Kamp-Lintfort Zeitzeugen auf den Spuren Churchills

Kamp-Lintfort · Mit einem "Churchill Lunch" erinnerte der Verein Niederrhein gestern im Casino im Park an ein Treffen des britischen Premiers mit dem amerikanischen General Dwight D. Eisenhower am 25. März 1945 in Kamp-Lintfort.

 Winston Churchill (links) mit Dwight D. Eisenhower im Garten des damaligen Zechenkasinos.

Winston Churchill (links) mit Dwight D. Eisenhower im Garten des damaligen Zechenkasinos.

Foto: klaus dieker

Am Palmsonntag, 25. März 1945, strahlte die Sonne. Kamp-Lintfort war seit drei Wochen von amerikanischen Truppen besetzt. General Dwight D. Eisenhower hatte sein Hauptquartier im Zechenkasino eingerichtet. Dort empfing er an diesem Tag den britischen Premier Winston Churchill und dessen Heerführer Bernard Montgomery. "Wir trafen gegen Mittag ein und nahmen ein Lunch ein", erinnerte sich Churchill später. Bei Kaiserwetter wurde im Garten gemeinsam mit weiteren hohen Militärs gespeist, danach ging es nach Wesel, wo die Alliierten den Rhein überquerten.

 Beim gestrigen Churchill Lunch: Initiator Peter Ohms (stehend) mit den Gästen Hans Haake (links), Theo Bollen und Irene Bültmann-Holz.

Beim gestrigen Churchill Lunch: Initiator Peter Ohms (stehend) mit den Gästen Hans Haake (links), Theo Bollen und Irene Bültmann-Holz.

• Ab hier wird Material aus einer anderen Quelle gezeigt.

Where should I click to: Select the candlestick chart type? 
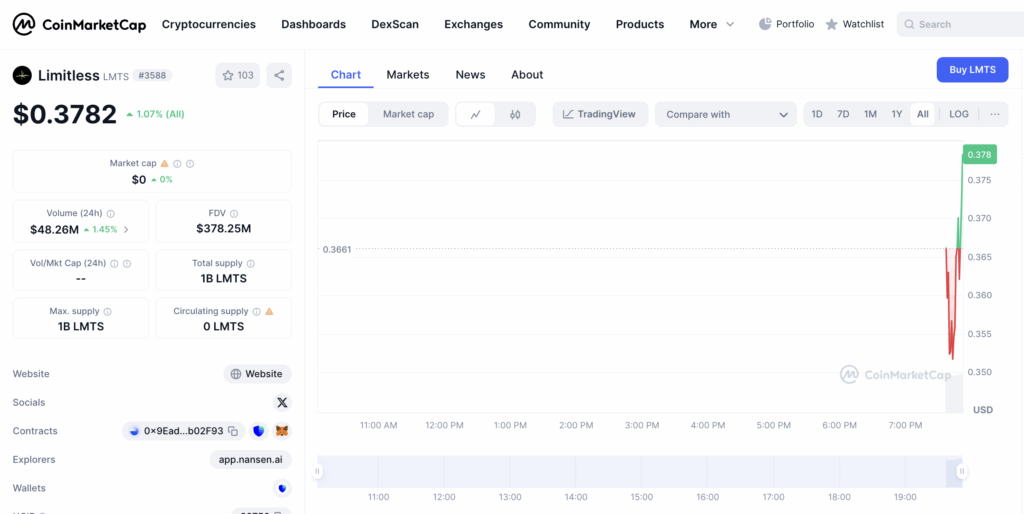(515, 114)
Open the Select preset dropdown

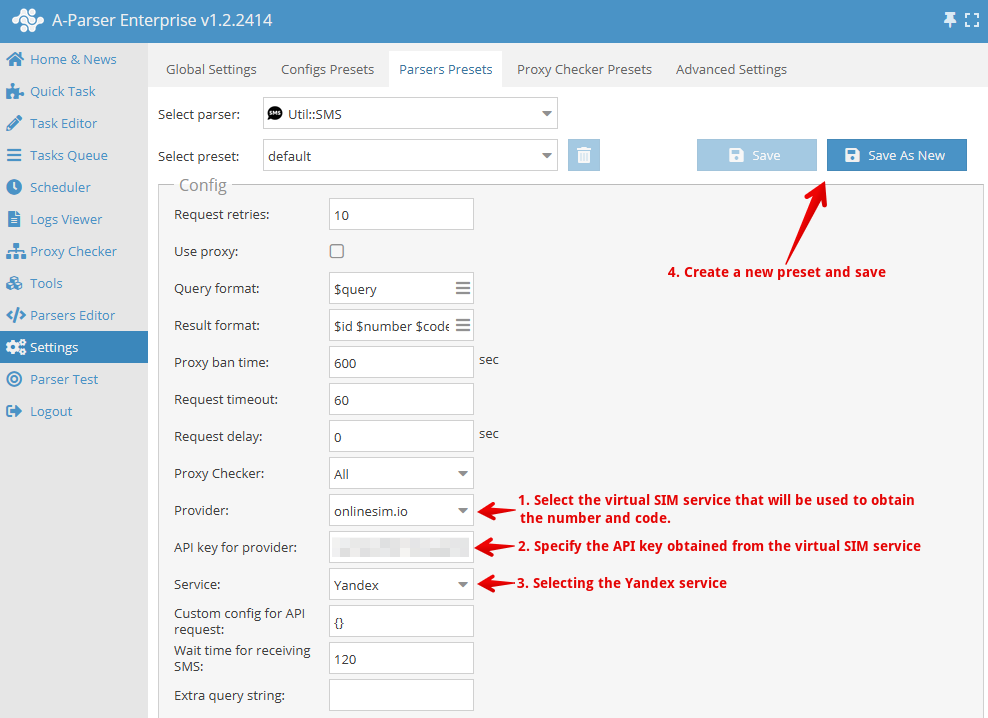point(410,156)
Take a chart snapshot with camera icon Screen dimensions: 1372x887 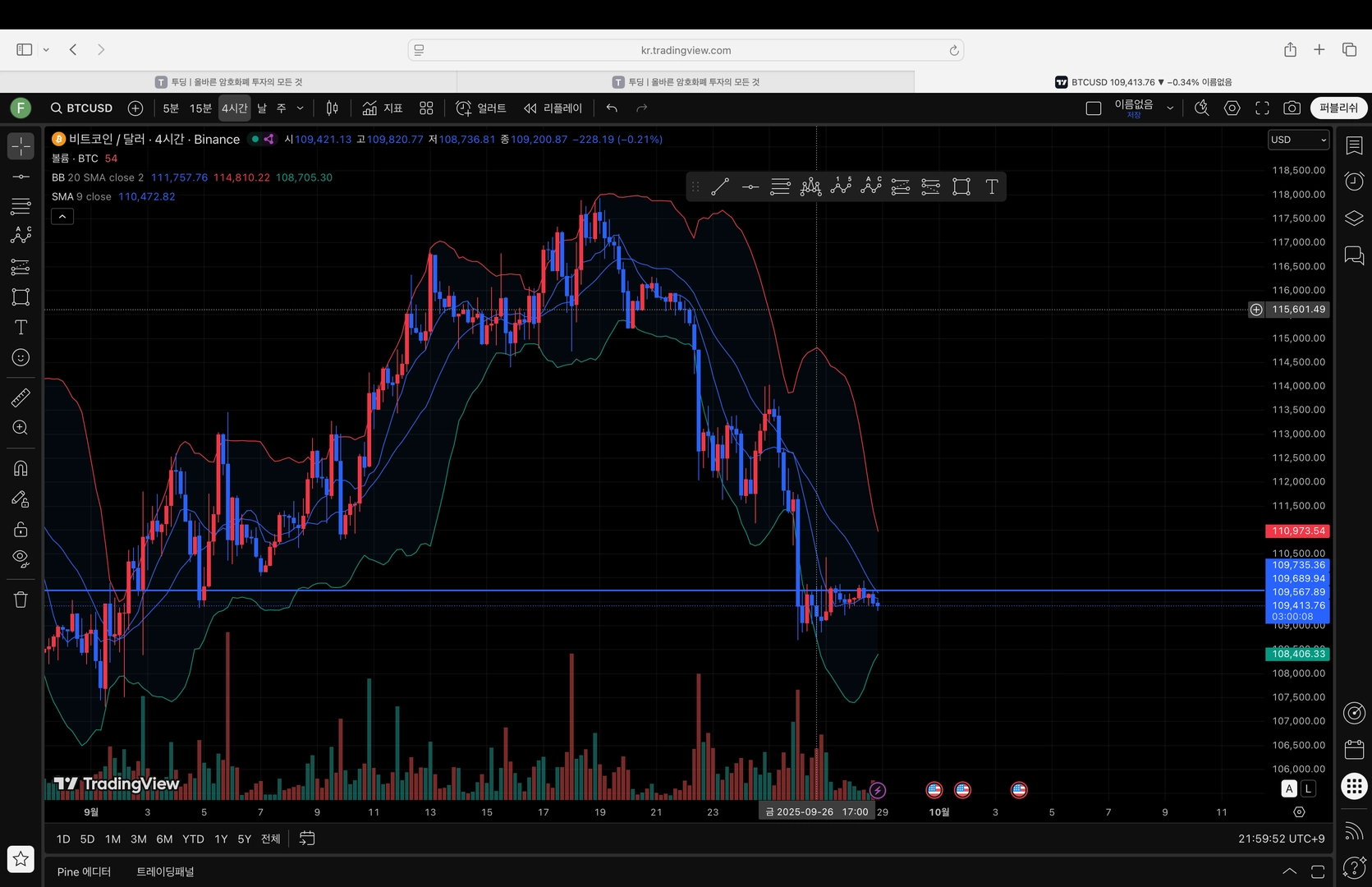[1292, 108]
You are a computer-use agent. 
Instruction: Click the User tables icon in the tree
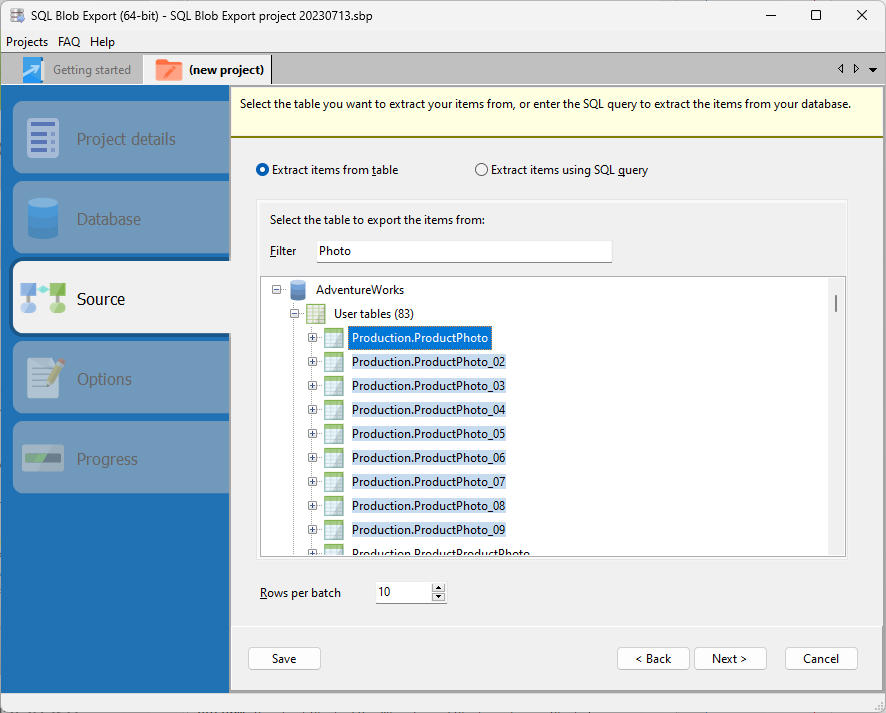315,313
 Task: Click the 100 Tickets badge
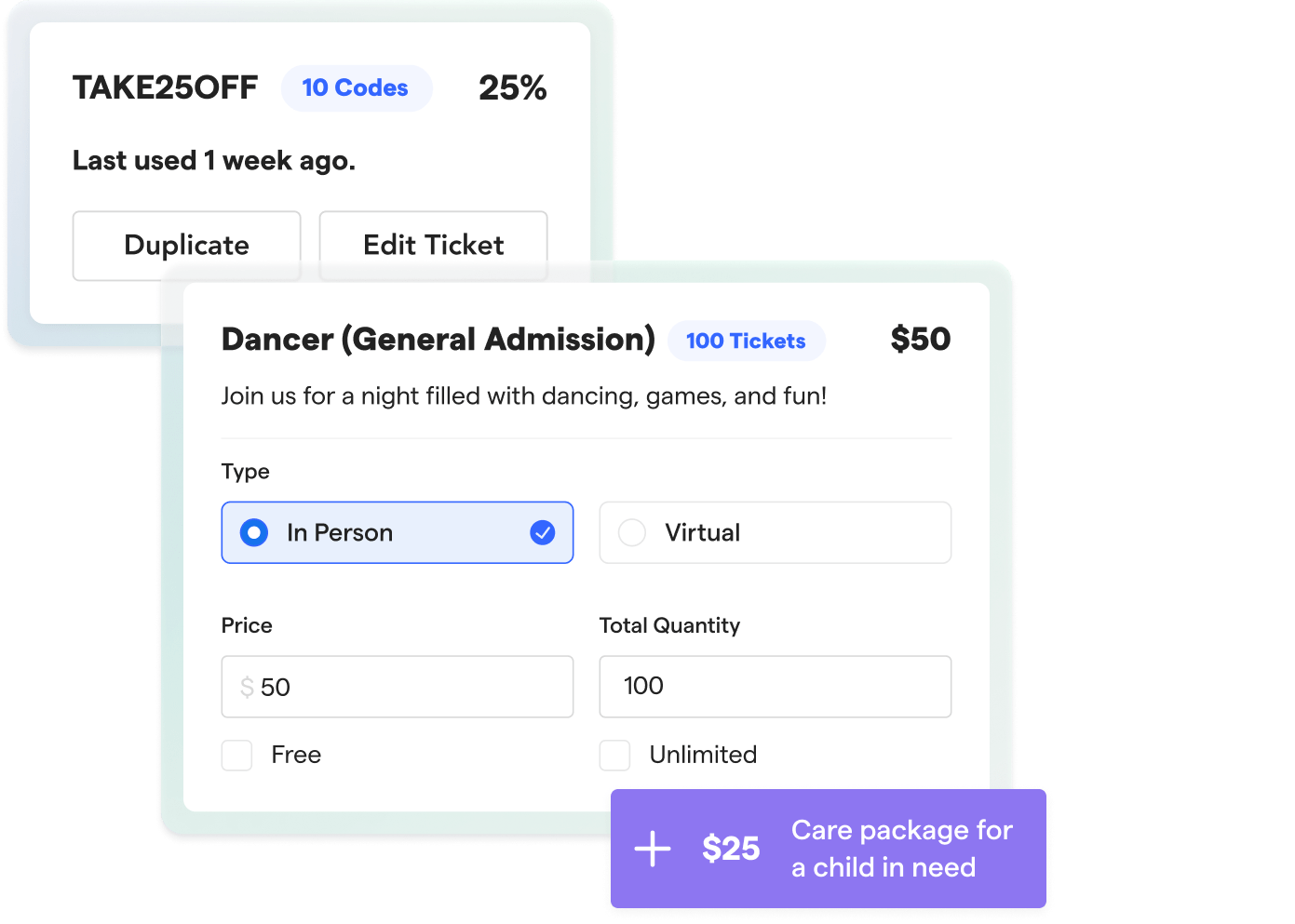747,341
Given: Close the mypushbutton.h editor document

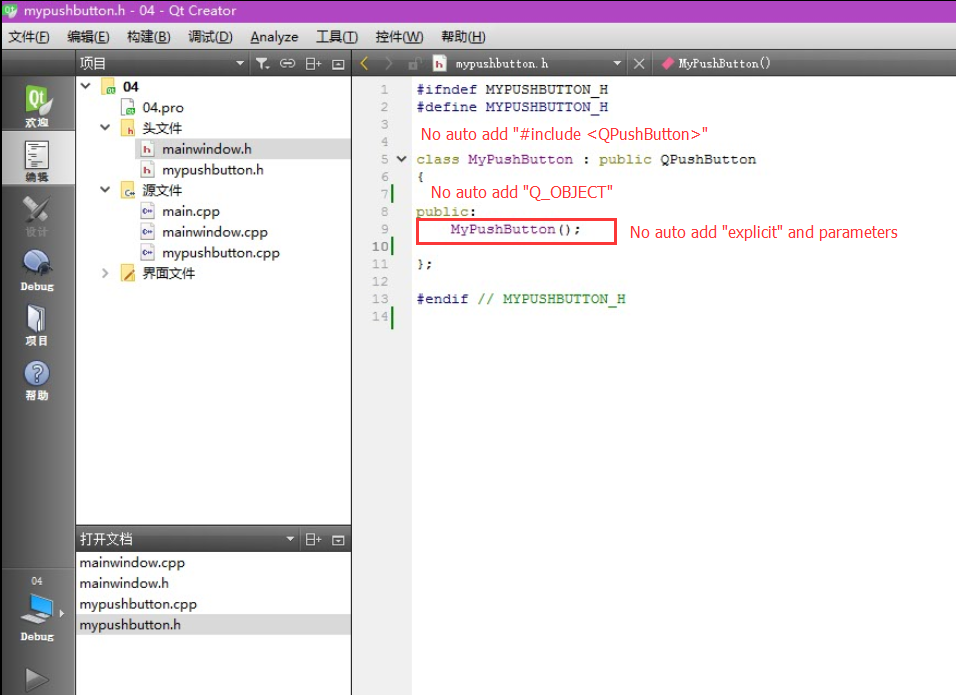Looking at the screenshot, I should pyautogui.click(x=640, y=63).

Foto: privat/Repro: KDI (archiv)

Die damalige Speisekarte ist nicht überliefert. Der Verein Niederrhein aus Kamp-Lintfort sowie Peter Ohms aus Neukirchen-Vluyn haben das Büffet aber anhand von Fotos rekonstruiert und gestern mithilfe des heutigen Kasino-Pächters Nazim Kicik erneut aufgetischt: Kartoffelsalat, Sandwiches, Eier auf Feldsalat, Frikadellen. Würstchen, Käse- und Mohnkuchen. Das Essen bildete den Hintergrund für das Treffen eines Kreises aus über 30 betagten Zeitzeugen, die das Kriegsende in Kamp-Lintfort miterlebt hatten, sowie aus weiteren geschichtlich Interessierten. Auch Bürgermeister Landscheidt, Dezernent Müllmann sowie der Landtagsabgeordnete René Schneider waren darunter.

Die Vereinsvorsitzende Birgit Kames sah das Treffen als Auftakt zur Bildung eines Stammtisches, an dem regelmäßig Erinnerungen über den Krieg ausgetauscht werden sollen. Künftig möchte der Verein diese Erinnerungen auch dokumentieren und alte Kamp-Lintforter mit jungen Menschen zusammenbringen, damit diese aus erster Hand erfahren, wie es damals war.

Die Idee zum gestrigen "Churchill Lunch" hatte Peter Ohms (66), ehemaliger Sportlehrer und Fan des legendären Politikers. "Er war der einzige, der Hitler die Stirn bot." Beim Verein Niederrhein stieß Ohms auf offene Ohren. "Bei unseren Vorstandssitzungen kommen die Gespräche spätestens nach der Hälfte der Tagesordnung zum Zweiten Weltkrieg", sagte Birgit Kames gestern schmunzelnd. Den Schatz an Erinnerungen wolle man bewahren.

Erinnerungen machten auch gestern die Runde. Hans Haake (79) wohnte 1945 an der Konradstraße 39b. "Bei uns im Keller hatten sich neun deutsche Soldaten versteckt", erzählte er. Er vermutet, dass es sich um Fallschirmjäger handelte, die den Amerikanern zwischen Dachsberg und Kamper Berg erbitterten Widerstand geleistet hatten. Einer der Männer sei geflüchtet, die anderen seien von Amerikanern gefangen genommen worden. "Sie kamen mit Gewehren im Anschlag, einer hielt eine Eierhandgranate in der Hand."

Horst Giesen (76) berichtete, das er mit seiner Familie die Wohnung an der Memeler Straße verlassen musste, weil dort GIs einquartiert wurden. Erst nach einem Jahr konnte die Familie zurückkehren. "Alles war sauber und in Ordnung, nur eine Lampe fehlte." Diese wurde in einer anderen Wohnung gefunden - und die Amerikaner sorgten dafür, dass die Familie sie zurückbekam.